Computed tomography (CT) of the chest/abdomen/pelvis and positron emission tomography/CT were obtained at baseline, every 2 cycles during treatment, and at the end of treatment to assess response using the 2014 Lugano classification. Toxicity was assessed each cycle as per the CTCAEv5.0. Kaplan-Meier curves were used to calculate progression-free survival (PFS) and overall survival (OS).
Results: Ten patients have been enrolled; however, only 9 had data available for analysis. 89% (8/9) were male and the median age was 66 years (range, 30-75 years). 67% (6/9) of patients had DEL, 11% (1/9) had DHL, and 22% (2/9) had DHL and DEL. 56% (5/9) had an International Prognostic Index of ≥ 3. All patients had an ECOG of 0-1. 44% (4/9) patients had only nodal disease, 22% (2/9) had only extranodal disease, and 33% (3/9) had both nodal and extranodal disease at the time of diagnosis. 78% (7/9) of patients completed all 8 cycles, with 1 patient stopping study treatment due to disease progression after cycle 1 and the other stopping after cycle 4 as he moved from the area.

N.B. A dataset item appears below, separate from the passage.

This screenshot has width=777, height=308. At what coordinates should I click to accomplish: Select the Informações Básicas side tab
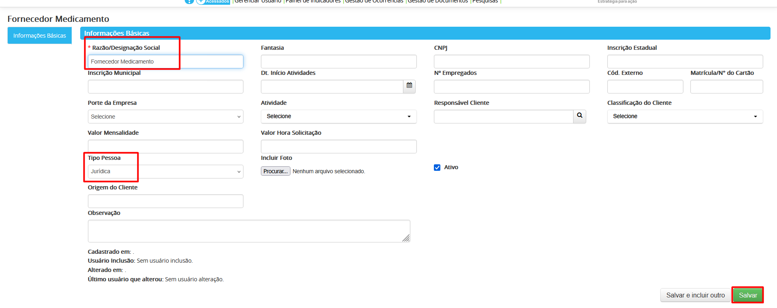[40, 36]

Overall response rate (ORR) after 2 cycles was 88% (7/8); 1 patient had stable disease (SD) and 1 achieved complete response (CR). ORR after 8 cycles was 100% (7/7); 71% (5/7) achieved and continue to remain in CR.
Estimated 1 and 2-year rates of PFS, respectively, were 76.2% (95% confidence interval [CI], 52.1-100.0%) and 57.1% (95% CI, 28.9-100%). Estimated 1 and 2-year rates of OS, respectively, were 100% (95% CI, 100-100%) and 75% (95% CI, 42.6-100%). Median PFS and OS were not reached.
89% of possible or probable patient-reported, treatment-related adverse effects (AEs) were either grade 1 (G1) or grade 2 (G2). The most common G1 and G2 AEs were hyperglycemia, peripheral sensory neuropathy, and maculopapular rash. There were 20 possible or probable reported grade 3 (G3) or 4 (G4) AEs. The most common G3 and G4 AEs were decreased neutrophil count, febrile neutropenia, and anemia.
Conclusion: Lonca-R followed by DA-R-EPOCH appears to be a promising regimen for patients with DHL and/or DEL. ORR was >80% in patients who had completed at least 2 cycles, and 100% if all 8 cycles were complete. Median PFS and OS were not reached. The regimen is well-tolerated as most AEs are G1 or G2. Compared to DA-R-EPOCH alone, the ORR is improved with fewer G3/G4 AEs. As the trial is ongoing, these results will be explored further within a larger cohort and with longer follow up time.